Given text:
However, if the bandwidth is limited to $B_{\rm K} = 25 \ \rm kHz$, for example, the equivalent low-pass signal of the received signal can be described as follows:
- $$r_{\rm TP}(t) = \sum_{n = - 2}^{+2}{\rm J}_n (\eta) \cdot {\rm e}^{\hspace{0.05cm}{\rm j} \hspace{0.05cm}\cdot \hspace{0.05cm}n\hspace{0.05cm}\cdot \hspace{0.05cm}\omega_{\rm N} \hspace{0.05cm}\cdot \hspace{0.05cm} t}.$$
In this case, the result is a parabolic locus curve
- $$ y^2 + a \cdot x + b = 0,$$
which will be analyzed in this task.
Hints:
- This exercise belongs to the chapter Frequency Modulation.
- Reference is also made to the chapter Phase Modulation and particularly to the section Signal characteristics with frequency modulation.

Supplied data:
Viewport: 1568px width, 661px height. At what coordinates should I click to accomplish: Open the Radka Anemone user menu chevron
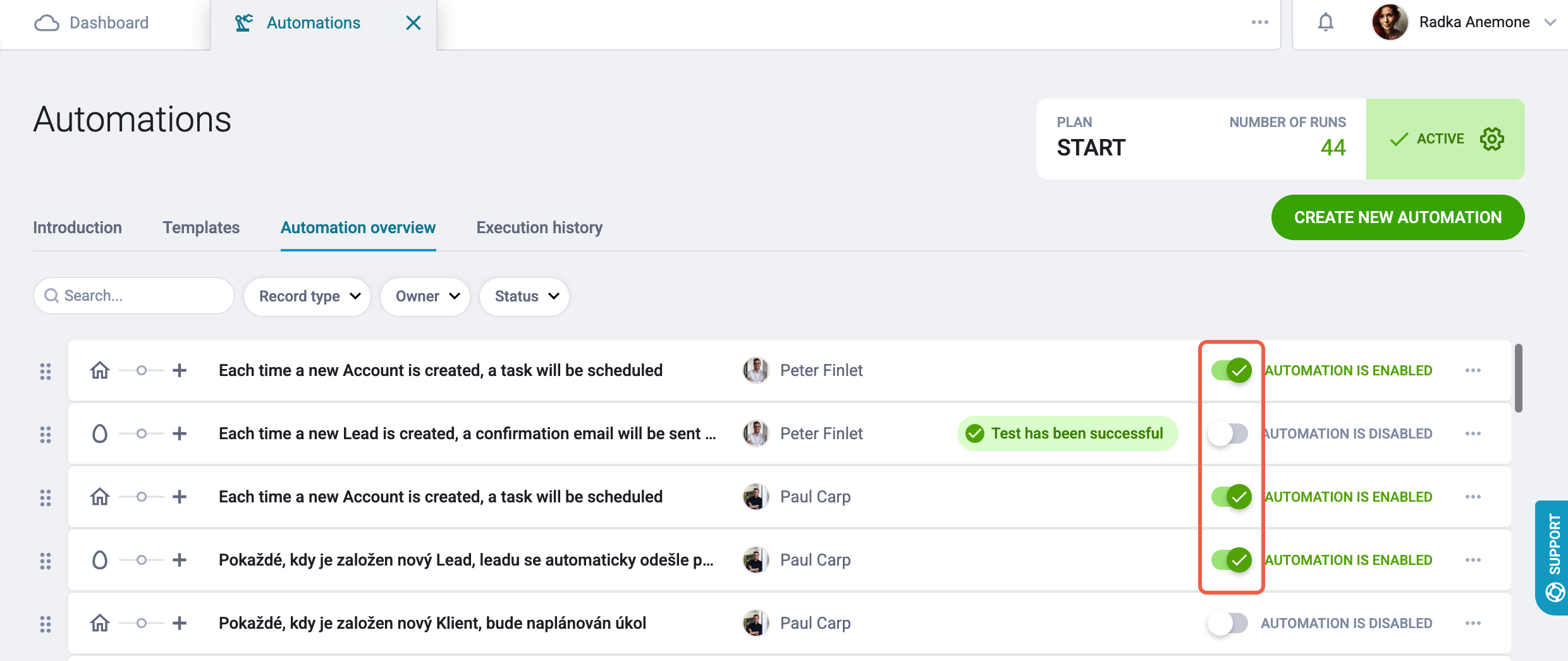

Task requirements: Copy out the whole frequency modulation passage, keeping every word, symbol and formula unchanged.

Task result:
However, if the bandwidth is limited to $B_{\rm K} = 25 \ \rm kHz$, for example, the equivalent low-pass signal of the received signal can be described as follows:
- $$r_{\rm TP}(t) = \sum_{n = - 2}^{+2}{\rm J}_n (\eta) \cdot {\rm e}^{\hspace{0.05cm}{\rm j} \hspace{0.05cm}\cdot \hspace{0.05cm}n\hspace{0.05cm}\cdot \hspace{0.05cm}\omega_{\rm N} \hspace{0.05cm}\cdot \hspace{0.05cm} t}.$$
In this case, the result is a parabolic locus curve
- $$ y^2 + a \cdot x + b = 0,$$
which will be analyzed in this task.
Hints:
- This exercise belongs to the chapter Frequency Modulation.
- Reference is also made to the chapter Phase Modulation and particularly to the section Signal characteristics with frequency modulation.